Bug 1258578

Summary: Discovered hosts fail to move to 'built' due to DHCP conflict
Product: Red Hat Satellite Reporter: David Critch <dcritch>
Component: DHCP & DNSAssignee: Lukas Zapletal <lzap>
Status: CLOSED ERRATA QA Contact: Sachin Ghai <sghai>
Severity: high Docs Contact:
Priority: unspecified    
Version: 6.1.0CC: bbuckingham, bkearney, cwelton, lzap, sghai
Target Milestone: UnspecifiedKeywords: Triaged
Target Release: Unused   
Hardware: Unspecified   
OS: Unspecified   
URL: http://projects.theforeman.org/issues/8727
Whiteboard:
Fixed In Version: Doc Type: Bug Fix
Doc Text:
Story Points: ---
Clone Of: Environment:
Last Closed: 2015-12-15 09:19:25 UTC Type: Bug
Regression: --- Mount Type: ---
Documentation: --- CRM:
Verified Versions: Category: ---
oVirt Team: --- RHEL 7.3 requirements from Atomic Host:
Cloudforms Team: --- Target Upstream Version:
Embargoed:

Description David Critch 2015-08-31 16:50:09 UTC
Description of problem:
Hosts are failing to move from discovered to built due to a 409 DHCP reserveration error:
2015-08-23 23:49:48 [I] Found pod1-controller1.cloud.practice.redhat.com
2015-08-23 23:49:48 [I] unattended: pod1-controller1.cloud.practice.redhat.com is Built!
2015-08-23 23:49:48 [W] DHCP records -b8:2a:72:d3:63:f0/10.12.32.106 already exists
2015-08-23 23:49:48 [W] Failed to set Build on pod1-controller1.cloud.practice.redhat.com: Validation failed: Conflict DHCP records -b8:2a:72:d3:63:f0/10.12.32.106 already exists
2015-08-23 23:49:48 [I] Completed 409 Conflict in 587ms (ActiveRecord: 27.9ms)

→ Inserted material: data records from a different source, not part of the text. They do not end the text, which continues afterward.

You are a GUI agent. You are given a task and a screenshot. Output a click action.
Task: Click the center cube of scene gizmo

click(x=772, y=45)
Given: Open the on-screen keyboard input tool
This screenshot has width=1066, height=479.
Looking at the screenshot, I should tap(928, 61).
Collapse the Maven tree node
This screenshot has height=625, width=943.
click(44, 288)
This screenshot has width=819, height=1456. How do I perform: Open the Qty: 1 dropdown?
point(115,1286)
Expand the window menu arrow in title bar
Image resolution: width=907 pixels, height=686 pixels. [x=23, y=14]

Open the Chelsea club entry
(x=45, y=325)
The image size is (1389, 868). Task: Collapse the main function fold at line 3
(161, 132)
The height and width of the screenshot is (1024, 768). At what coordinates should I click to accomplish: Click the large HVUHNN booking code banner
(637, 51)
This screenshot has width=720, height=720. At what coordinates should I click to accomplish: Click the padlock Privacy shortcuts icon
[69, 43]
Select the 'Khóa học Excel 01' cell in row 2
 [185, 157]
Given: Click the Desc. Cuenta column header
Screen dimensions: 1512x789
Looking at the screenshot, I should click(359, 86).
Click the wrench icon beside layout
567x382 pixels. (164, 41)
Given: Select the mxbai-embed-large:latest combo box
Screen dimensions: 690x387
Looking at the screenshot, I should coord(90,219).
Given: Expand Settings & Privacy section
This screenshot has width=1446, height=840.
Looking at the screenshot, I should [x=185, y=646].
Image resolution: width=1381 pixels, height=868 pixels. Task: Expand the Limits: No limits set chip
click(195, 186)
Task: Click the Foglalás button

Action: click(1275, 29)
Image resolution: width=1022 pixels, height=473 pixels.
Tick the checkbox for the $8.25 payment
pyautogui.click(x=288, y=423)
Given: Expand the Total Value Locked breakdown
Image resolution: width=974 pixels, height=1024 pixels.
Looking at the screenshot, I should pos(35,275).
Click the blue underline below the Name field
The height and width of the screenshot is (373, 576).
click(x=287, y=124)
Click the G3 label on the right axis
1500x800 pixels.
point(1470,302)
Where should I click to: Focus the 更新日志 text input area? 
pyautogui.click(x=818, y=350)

Version-Release number of selected component (if applicable):
katello-2.2.0.14-1.el7sat.noarch
foreman-1.7.2.33-1.el7sat.noarch

How reproducible:
Always

Steps to Reproduce:
1. Boot host to discovery mode
2. Click provision, and change IP from DHCP issued lease to desired static IP
3. Click Submit
4. Acknowledge DHCP conflict and click ACK
5. Host builds successfully through Satellite
6. When host goes to "inform Foreman we are built"


Actual results:
Host is not moved to 'built' and following error occurs in log:

2015-08-23 23:49:48 [I] Found pod1-controller1.cloud.practice.redhat.com
2015-08-23 23:49:48 [I] unattended: pod1-controller1.cloud.practice.redhat.com is Built!
2015-08-23 23:49:48 [W] DHCP records -b8:2a:72:d3:63:f0/10.12.32.106 already exists
2015-08-23 23:49:48 [W] Failed to set Build on pod1-controller1.cloud.practice.redhat.com: Validation failed: Conflict DHCP records -b8:2a:72:d3:63:f0/10.12.32.106 already exists
2015-08-23 23:49:48 [I] Completed 409 Conflict in 587ms (ActiveRecord: 27.9ms)

Expected results:
Host is moved to 'built'

Additional info:
Same error message occurs if you 'cancel build' after the OS is provisioned. Cleaning up dhcpd.leases and restarting dhcpd allows 'cancel build' to proceed.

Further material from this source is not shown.